Suppose the average revenue of a short run perfectly competitive firm is 2 and its Marginal cost and fixed cost is given as: MC=3Q2 -8Q+6 and TFC=10 then,
A. Derive the function of TC, AVC and TR
B. Calculate equilibrium price and quantity
A. Find the profit at the equilibrium point and identify whether the firm makes positive profit, normal profits or incurs loss.
B. What price is needed for the firm to stay in the market?
To derive the functions of TC, AVC, and TR, we need to find the total cost (TC) and average variable cost (AVC) functions using the given marginal cost (MC) and fixed cost (TFC).

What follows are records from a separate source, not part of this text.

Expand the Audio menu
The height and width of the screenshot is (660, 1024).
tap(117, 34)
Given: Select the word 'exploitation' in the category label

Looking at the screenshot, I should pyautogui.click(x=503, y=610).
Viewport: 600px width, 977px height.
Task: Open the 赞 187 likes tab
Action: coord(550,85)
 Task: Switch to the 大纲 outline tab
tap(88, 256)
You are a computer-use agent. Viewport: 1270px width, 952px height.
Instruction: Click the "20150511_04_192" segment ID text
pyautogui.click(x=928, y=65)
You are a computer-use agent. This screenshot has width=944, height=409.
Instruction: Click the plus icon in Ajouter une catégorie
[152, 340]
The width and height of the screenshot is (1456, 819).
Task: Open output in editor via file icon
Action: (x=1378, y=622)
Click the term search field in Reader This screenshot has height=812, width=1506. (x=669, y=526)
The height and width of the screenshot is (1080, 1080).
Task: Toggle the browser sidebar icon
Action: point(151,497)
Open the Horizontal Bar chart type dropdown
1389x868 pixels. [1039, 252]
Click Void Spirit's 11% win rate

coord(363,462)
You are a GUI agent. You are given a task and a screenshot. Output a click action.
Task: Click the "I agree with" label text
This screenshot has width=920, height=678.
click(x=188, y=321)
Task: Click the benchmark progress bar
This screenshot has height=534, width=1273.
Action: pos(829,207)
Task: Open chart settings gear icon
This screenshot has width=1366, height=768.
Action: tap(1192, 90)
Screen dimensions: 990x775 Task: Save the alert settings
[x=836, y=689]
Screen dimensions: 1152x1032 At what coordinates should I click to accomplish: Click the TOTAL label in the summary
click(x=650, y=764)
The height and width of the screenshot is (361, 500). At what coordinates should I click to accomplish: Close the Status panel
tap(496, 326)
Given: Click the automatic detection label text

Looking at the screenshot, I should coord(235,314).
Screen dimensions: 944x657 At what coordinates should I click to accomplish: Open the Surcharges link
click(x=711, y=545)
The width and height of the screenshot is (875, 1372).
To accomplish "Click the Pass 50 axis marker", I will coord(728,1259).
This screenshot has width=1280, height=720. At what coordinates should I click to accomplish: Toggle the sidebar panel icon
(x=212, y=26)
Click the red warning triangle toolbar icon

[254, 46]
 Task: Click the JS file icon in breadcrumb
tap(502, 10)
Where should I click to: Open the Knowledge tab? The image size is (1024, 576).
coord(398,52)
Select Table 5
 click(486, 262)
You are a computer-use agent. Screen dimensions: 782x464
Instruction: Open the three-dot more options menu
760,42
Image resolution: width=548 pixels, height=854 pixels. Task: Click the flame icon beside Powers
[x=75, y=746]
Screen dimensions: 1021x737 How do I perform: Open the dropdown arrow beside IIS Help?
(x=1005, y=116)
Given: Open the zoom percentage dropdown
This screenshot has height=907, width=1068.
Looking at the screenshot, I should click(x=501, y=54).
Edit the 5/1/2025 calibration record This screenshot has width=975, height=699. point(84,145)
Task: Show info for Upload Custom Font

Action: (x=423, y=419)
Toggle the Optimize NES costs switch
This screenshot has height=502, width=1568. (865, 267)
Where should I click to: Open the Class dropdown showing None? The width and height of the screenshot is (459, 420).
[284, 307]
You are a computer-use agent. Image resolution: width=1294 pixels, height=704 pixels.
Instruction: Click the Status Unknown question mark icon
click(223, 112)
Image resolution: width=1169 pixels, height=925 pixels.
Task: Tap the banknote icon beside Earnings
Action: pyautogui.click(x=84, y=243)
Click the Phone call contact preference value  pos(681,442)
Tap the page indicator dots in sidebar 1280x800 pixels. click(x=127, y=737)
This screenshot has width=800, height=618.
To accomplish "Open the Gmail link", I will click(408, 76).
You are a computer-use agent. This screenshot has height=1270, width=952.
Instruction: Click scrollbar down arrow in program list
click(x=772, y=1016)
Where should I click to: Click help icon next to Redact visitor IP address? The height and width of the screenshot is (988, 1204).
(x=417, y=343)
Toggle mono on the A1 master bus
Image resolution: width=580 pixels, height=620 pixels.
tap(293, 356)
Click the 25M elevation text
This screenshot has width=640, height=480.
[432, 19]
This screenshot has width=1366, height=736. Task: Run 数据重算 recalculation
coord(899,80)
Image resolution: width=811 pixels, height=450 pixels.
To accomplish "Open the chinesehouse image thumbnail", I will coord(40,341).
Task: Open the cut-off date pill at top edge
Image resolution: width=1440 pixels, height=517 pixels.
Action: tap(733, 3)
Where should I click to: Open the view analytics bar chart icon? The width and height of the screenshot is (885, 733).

A. To find the total cost (TC), we need to integrate the marginal cost (MC) function with respect to quantity (Q).
MC = 3Q^2 - 8Q + 6
Integrating MC with respect to Q, we get:
TC = ∫(3Q^2 - 8Q + 6) dQ
= Q^3 - 4Q^2 + 6Q + C
Since TFC = 10, we can find the constant C:
10 = 0^3 - 4(0)^2 + 6(0) + C
C = 10
Therefore, the total cost (TC) function is:
TC = Q^3 - 4Q^2 + 6Q + 10
To find the average variable cost (AVC), we need to divide the total variable cost (TVC) by quantity (Q). Since TFC is the fixed cost and doesn't change with quantity, TVC equals TC - TFC.
TVC = TC - TFC
TVC = Q^3 - 4Q^2 + 6Q + 10 - 10
TVC = Q^3 - 4Q^2 + 6Q
AVC = TVC / Q
AVC = (Q^3 - 4Q^2 + 6Q) / Q
AVC = Q^2 - 4Q + 6
The total revenue (TR) function is given as an average revenue (AR) of 2. Since AR equals total revenue (TR) divided by quantity (Q), we can find TR by multiplying AR by Q.
AR = TR / Q
2 = TR / Q
TR = 2Q
B. To calculate the equilibrium price and quantity, we set the average revenue (AR) equal to the marginal cost (MC) and solve for Q.
AR = MC
2 = 3Q^2 - 8Q + 6
Simplifying the above equation, we get:
3Q^2 - 8Q + 4 = 0
Using the quadratic formula, we find two possible solutions for Q:
Q = (8 ± √(8^2 - 4(3)(4))) / (2(3))
Q = (8 ± √(64 - 48)) / 6
Q = (8 ± √16) / 6
Q = (8 ± 4) / 6
The two possible values for Q are:
Q1 = 2
Q2 = 2/3
To find the equilibrium price, we substitute the equilibrium quantity (Q1 or Q2) into the average revenue (AR) function.
P = AR / Q
P = 2 / 2
P = 1
Therefore, the equilibrium price is 1 and the equilibrium quantity is 2.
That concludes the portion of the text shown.